Sweet Potato Roti
An easy, delicious, and simple recipe, this Sweet Potato Roti is a healthier, gluten-free version of the famous flatbread. It features only two ingredients without any added oil or yeast.
The origins of roti or flatbread are ancient, dating back to the early production of wheat and the preparation of bread. As researchers have noted from Indus civilization, Mesopotamia, and ancient Egypt, roti is an unleavened, round flatbread traditionally made with flour and water.
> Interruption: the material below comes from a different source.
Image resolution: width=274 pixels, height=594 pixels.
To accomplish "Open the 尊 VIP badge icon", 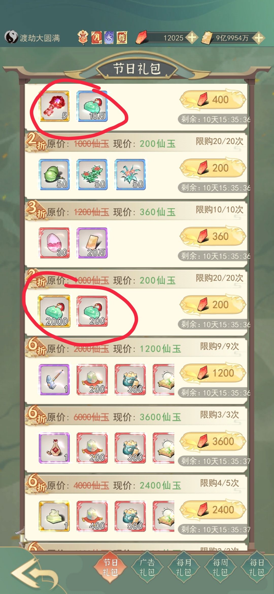I will click(122, 38).
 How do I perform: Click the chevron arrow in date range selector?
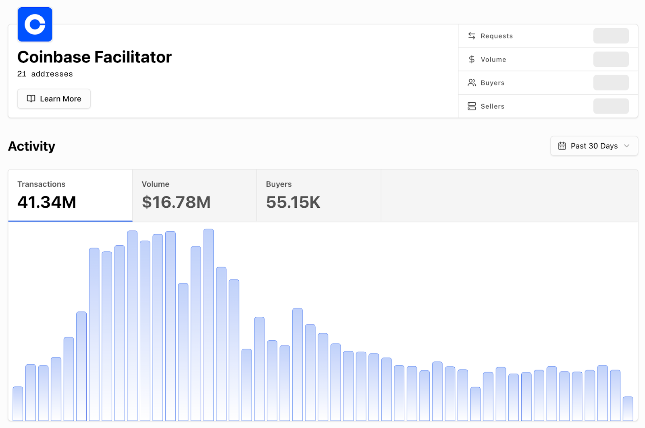tap(626, 146)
Over time, roti has evolved from an everyday staple to a global cuisine, served as a side or accompaniment to curries, dal, and more. In different regions, it appears as wraps with savory or sweet fillings, such as hummus in the Middle East or feijoada in South America.
The key to making soft, puffed-up roti lies in the correct ratio between flour and water. Adding too much flour can result in a hard roti, but incorporating mashed sweet potato not only adds flavor but also helps keep the roti soft due to its residual heat.
Avoid overworking the dough to prevent it from becoming sticky and requiring extra flour, which would make the roti hard. Once cooked, keep the flatbread covered with a tea towel to lock in heat and moisture, ensuring it stays soft and does not dry out.
You can serve the roti with dal, a sweet peas mix, bean curry, or your favorite pesto. Follow the recipe below to make these lovely, mild, sweet, soft, and fluffy vegan roti.
This recipe is divided into four segments: cooking sweet potatoes, making the mash, preparing the dough, and cooking and storing the roti. Nutrition benefits: Sweet potatoes are highly nutritious, providing a good source of carbohydrates with a low glycemic index. They are rich in vitamins A and C, which support a healthy immune system and help fight bacteria and viruses.